**TASK INSTRUCTIONS**: Give every line from the entries that contains "header".

**SUPPLIED RECORDS**:

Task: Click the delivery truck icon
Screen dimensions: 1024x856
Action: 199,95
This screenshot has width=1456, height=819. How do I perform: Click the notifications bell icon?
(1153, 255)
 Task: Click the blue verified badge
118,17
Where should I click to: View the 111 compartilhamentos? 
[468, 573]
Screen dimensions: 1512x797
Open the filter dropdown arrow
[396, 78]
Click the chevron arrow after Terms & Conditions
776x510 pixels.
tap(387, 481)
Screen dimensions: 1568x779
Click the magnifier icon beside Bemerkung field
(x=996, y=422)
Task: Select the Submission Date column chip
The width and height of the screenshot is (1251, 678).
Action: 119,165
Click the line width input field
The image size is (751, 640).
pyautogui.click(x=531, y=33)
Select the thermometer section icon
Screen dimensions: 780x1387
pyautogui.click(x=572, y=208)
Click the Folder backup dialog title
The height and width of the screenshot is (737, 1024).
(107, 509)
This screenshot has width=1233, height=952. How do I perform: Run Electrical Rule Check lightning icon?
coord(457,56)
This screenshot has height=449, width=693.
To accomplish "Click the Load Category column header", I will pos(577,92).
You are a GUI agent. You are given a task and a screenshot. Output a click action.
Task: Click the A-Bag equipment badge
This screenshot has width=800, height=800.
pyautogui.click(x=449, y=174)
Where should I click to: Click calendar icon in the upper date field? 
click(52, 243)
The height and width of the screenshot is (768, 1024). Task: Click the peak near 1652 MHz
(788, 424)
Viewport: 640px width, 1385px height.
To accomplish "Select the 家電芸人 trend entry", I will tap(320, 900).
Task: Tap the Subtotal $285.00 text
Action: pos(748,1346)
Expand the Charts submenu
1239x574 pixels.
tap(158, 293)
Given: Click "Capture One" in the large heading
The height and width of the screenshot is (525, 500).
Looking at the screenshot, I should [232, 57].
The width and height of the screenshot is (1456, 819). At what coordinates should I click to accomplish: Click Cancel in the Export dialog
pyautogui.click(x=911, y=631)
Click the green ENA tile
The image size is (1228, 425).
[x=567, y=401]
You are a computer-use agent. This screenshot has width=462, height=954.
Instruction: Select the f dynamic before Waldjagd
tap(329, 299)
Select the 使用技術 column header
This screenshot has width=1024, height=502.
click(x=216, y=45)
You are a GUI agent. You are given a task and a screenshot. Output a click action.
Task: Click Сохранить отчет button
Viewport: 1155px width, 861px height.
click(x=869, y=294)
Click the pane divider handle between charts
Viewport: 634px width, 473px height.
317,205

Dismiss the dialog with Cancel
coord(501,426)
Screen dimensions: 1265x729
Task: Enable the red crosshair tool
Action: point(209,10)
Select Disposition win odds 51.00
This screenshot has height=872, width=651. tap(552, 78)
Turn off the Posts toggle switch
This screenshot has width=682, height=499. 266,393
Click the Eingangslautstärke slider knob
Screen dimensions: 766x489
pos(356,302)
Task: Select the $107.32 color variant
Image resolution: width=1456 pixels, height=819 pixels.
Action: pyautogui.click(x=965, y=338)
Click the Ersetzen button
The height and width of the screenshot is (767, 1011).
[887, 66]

**SOLUTION FOR THIS EXERCISE**:
To accomplish "Click the Load Category column header", I will pos(577,92).
Select the 使用技術 column header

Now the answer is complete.